— Activity —
Each line of the entries, from the first to the line containing "Select the detection", is to be transcribed exactly as it stands; include no other lines.

★ ★ ★

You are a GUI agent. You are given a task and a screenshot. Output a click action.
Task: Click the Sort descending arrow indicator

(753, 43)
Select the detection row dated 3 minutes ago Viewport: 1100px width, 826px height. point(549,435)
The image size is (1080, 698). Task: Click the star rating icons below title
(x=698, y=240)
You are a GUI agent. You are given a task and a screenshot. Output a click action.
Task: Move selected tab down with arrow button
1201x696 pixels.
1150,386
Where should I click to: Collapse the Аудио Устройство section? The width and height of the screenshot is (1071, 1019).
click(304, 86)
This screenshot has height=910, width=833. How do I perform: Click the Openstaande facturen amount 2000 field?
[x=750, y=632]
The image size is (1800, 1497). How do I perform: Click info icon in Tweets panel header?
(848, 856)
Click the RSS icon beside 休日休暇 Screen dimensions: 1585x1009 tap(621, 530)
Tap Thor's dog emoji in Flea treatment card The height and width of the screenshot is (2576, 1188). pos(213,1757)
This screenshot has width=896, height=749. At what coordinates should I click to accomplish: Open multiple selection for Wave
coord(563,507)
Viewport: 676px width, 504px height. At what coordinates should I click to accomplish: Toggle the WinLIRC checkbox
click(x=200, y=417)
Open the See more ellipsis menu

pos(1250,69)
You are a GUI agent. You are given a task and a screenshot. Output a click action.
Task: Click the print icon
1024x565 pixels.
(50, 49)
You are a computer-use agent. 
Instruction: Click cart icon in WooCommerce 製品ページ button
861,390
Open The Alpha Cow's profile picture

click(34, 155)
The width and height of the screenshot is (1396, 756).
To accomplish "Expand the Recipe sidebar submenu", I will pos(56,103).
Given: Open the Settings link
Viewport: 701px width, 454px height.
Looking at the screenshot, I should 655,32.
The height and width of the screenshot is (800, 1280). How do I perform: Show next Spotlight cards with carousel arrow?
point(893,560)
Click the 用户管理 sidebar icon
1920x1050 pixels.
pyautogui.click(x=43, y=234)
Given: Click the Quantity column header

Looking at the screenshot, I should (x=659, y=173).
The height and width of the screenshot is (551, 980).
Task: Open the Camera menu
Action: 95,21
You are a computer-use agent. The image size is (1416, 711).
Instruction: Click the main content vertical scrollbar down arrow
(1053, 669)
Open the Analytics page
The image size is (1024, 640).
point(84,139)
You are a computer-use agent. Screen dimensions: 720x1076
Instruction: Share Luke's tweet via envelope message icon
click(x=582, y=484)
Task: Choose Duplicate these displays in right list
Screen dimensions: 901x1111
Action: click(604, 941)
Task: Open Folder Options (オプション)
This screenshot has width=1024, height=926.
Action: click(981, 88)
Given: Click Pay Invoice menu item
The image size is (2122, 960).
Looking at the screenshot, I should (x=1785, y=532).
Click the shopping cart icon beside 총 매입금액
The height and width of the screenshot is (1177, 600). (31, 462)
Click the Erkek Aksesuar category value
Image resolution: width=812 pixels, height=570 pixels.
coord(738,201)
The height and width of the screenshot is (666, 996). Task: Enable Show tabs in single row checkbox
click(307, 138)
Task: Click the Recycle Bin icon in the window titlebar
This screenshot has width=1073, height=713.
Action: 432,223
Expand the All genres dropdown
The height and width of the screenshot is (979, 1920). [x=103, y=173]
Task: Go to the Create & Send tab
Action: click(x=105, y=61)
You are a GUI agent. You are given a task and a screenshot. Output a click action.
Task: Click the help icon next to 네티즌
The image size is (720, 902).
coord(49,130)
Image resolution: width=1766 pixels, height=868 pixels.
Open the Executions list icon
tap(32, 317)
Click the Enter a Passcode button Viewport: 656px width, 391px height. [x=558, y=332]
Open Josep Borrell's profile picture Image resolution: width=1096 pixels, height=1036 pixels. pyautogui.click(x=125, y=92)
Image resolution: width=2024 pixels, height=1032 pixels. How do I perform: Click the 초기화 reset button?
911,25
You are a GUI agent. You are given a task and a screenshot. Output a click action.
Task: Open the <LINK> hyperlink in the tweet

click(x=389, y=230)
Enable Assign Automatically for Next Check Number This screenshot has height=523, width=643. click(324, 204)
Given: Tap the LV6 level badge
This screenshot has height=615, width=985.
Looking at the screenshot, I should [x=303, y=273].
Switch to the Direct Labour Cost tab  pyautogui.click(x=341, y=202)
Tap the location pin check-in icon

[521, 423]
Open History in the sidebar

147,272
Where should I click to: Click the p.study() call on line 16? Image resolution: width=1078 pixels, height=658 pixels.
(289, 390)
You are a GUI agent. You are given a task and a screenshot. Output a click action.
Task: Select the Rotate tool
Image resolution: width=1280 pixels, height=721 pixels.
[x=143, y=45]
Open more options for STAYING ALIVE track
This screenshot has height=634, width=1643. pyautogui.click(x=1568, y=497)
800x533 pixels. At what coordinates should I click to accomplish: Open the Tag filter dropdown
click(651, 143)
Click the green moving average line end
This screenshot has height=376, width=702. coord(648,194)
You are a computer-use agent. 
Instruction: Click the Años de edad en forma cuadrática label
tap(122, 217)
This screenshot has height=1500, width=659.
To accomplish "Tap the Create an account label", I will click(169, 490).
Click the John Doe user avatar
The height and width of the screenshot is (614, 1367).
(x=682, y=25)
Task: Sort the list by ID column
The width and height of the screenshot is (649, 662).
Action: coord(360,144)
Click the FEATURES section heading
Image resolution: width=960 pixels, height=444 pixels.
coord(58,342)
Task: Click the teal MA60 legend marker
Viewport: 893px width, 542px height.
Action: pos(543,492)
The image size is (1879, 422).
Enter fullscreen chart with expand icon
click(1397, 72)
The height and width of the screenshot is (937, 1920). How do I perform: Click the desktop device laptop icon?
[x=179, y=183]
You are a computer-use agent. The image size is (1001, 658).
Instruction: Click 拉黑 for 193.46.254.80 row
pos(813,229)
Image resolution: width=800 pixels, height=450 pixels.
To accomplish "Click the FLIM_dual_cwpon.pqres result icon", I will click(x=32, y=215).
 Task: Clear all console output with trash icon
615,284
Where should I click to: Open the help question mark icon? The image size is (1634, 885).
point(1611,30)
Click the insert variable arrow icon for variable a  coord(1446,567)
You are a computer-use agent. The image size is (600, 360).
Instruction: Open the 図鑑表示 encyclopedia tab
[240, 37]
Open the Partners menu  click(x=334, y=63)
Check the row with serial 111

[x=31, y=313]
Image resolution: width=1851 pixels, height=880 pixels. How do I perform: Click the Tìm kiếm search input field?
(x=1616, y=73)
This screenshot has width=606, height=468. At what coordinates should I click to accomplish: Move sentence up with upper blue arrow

★ ★ ★

— Exercise answer —
You are a GUI agent. You are given a task and a screenshot. Output a click action.
Task: Click the Sort descending arrow indicator

(753, 43)
Select the detection row dated 3 minutes ago Viewport: 1100px width, 826px height. point(549,435)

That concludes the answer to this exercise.